- [ACTION ITEM] Your task is to show every line in the listing below that includes "card".

- [RECORDS SUPPLIED]

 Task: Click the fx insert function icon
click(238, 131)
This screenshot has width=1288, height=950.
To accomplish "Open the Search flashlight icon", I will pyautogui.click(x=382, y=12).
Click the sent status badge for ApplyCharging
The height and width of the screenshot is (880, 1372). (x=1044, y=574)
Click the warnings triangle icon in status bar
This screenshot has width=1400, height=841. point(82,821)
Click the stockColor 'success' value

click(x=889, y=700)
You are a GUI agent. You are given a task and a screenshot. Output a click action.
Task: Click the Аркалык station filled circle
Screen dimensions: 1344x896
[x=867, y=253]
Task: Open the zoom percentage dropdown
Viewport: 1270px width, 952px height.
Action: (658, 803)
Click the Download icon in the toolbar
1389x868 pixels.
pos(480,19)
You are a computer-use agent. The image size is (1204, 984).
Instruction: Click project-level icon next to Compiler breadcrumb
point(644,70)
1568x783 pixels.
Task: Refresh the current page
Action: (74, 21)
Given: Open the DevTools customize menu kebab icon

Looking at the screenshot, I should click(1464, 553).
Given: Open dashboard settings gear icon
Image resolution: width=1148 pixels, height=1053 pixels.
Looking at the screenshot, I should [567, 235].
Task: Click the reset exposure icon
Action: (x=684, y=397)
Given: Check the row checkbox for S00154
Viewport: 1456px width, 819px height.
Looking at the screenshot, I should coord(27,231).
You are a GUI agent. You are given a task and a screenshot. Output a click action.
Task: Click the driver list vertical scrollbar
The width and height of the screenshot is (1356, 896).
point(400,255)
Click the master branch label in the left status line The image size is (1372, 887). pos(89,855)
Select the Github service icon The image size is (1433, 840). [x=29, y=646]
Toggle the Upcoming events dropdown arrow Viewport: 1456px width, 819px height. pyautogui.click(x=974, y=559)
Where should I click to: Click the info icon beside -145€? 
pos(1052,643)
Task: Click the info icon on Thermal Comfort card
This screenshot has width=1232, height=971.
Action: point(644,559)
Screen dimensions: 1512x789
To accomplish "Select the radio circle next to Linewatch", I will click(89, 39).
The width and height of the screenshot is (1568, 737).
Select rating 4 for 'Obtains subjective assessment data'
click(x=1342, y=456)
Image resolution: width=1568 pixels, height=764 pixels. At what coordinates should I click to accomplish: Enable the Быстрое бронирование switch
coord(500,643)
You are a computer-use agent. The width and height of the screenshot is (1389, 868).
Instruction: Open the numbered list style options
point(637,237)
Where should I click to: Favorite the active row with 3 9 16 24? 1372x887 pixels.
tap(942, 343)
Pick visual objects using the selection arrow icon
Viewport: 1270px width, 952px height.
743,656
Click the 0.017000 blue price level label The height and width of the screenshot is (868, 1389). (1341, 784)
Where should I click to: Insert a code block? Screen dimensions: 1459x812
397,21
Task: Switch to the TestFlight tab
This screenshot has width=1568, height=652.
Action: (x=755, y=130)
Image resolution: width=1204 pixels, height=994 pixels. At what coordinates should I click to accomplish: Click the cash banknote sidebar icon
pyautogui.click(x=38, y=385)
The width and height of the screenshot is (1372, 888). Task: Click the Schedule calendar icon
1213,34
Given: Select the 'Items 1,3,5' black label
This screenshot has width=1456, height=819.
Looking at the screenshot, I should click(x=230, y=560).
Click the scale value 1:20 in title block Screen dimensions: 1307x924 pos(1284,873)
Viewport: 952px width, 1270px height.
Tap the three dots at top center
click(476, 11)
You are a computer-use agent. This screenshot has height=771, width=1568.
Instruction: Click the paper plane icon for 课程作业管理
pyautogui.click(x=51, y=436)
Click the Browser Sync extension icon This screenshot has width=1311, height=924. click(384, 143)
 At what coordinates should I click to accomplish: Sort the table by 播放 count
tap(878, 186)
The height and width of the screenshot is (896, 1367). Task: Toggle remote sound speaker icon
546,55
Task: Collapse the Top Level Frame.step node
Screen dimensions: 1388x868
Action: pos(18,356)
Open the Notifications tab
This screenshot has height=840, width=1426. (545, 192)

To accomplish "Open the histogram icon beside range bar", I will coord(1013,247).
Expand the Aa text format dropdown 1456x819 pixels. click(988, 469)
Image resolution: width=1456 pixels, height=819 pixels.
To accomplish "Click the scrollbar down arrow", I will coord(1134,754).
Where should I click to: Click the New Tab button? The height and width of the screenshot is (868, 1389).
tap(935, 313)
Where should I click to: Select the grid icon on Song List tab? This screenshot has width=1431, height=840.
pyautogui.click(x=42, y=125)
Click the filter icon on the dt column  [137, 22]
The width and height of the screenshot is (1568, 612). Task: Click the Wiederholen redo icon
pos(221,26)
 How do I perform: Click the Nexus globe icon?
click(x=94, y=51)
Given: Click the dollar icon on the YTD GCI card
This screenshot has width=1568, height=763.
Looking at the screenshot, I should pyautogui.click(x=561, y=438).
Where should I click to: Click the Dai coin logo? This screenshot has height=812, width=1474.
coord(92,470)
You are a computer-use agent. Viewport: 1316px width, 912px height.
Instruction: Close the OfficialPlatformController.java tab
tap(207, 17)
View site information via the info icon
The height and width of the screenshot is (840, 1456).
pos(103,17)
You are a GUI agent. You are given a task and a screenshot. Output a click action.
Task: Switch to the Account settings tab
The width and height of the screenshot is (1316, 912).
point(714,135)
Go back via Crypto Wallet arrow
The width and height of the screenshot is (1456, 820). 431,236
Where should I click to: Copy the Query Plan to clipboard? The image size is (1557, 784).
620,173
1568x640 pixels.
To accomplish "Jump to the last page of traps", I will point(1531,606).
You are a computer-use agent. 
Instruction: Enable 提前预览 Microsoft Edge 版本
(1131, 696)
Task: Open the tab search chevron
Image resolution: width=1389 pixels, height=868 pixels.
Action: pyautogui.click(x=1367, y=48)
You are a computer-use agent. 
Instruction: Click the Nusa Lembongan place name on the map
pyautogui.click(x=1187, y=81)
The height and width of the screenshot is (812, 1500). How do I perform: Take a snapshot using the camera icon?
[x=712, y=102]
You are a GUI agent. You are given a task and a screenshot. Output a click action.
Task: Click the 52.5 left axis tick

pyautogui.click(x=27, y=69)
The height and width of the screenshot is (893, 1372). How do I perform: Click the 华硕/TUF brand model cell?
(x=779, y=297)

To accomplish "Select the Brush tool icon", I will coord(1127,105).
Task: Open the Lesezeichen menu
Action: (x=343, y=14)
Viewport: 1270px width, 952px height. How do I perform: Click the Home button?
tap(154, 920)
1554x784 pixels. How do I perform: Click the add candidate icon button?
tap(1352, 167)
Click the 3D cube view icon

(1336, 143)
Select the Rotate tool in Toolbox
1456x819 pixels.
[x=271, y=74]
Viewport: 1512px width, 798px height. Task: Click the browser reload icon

- [WRITTEN REPLY]
Task: Click the info icon on Thermal Comfort card
Given: Click the dollar icon on the YTD GCI card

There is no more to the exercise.